Suggestions for duplicating directory structure

I have folder A with lots of subdirectories and html files. I need to parse the html files, create text files from the results and put it in a duplicate directory stucture. I have the recursive routine to parse the html files but unsure how to create the directory structure. Suggestions?

tell application "Finder"
	
	set TargetDir to (choose folder)
	set NewFolderName to (name of TargetDir) & " extracted"
	
	if (exists folder NewFolderName of (parent of TargetDir)) then
		delete folder NewFolderName of (parent of TargetDir)
	end if
	make new folder at (parent of TargetDir) with properties {name:NewFolderName}
	set the destination_folder to folder NewFolderName of (parent of TargetDir) as alias
	
	ExtractEntries(TargetDir) of me
end tell

on ExtractEntries(thisFolder)
	tell application "Finder"
		set ItemList to {}
		
		set ItemList to (every item of thisFolder)
		repeat with afolderitem in ItemList
			if class of afolderitem is folder then
				--log "this is a folder, recursivly enter it"
				ExtractEntries(afolderitem) of me
			else if name of afolderitem contains ".html" and name of afolderitem does not contain "index.html" then
				--This is where we parse the text file

			end if
		end repeat
	end tell
end ExtractEntries

Not sure if this is the best way to do it or not, but I just threw this together and is working at a limited level.

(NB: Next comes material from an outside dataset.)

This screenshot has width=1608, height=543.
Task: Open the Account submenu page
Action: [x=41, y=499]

Choose the folder you want replicate the directory structure of from within (it doesn’t replicate the top level of the folder you choose) and point it to the folder you want to recreate that structure within and it does it’s thing.

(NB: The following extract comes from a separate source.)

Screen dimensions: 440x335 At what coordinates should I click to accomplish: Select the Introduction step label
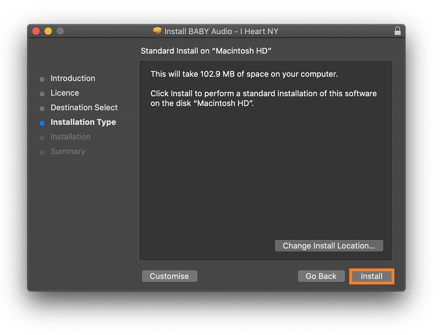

set sourcePath to choose folder
set replicatePath to choose folder
set mkDirCommand to ""
set replicateItems to paragraphs of (do shell script "cd " & quoted form of POSIX path of sourcePath & "; find ./ -name \"*\" -type d")
repeat with i from 2 to count of replicateItems by 1
	set mkDirCommand to mkDirCommand & "mkdir -p " & (text 4 thru -1 of item i of replicateItems) & ";"
end repeat
do shell script "cd " & quoted form of POSIX path of replicatePath & ";" & mkDirCommand

James, this might also work:

choose folder with prompt "Duplicate folder structure of this folder:"
set sourcePath to POSIX path of result

choose folder with prompt "Make the duplicate folder structure inside this folder:"
set replicatePath to POSIX path of result

do shell script "cd " & quoted form of sourcePath & "; /usr/bin/find . -type d  | /usr/bin/sed -e 's:^\\./:" & replicatePath & ":g' -e 's: :\\\\ :g' | /usr/bin/xargs /bin/mkdir -p"

However, forward slashes in the names might break the sed statements (remember, those display as colons in the shell).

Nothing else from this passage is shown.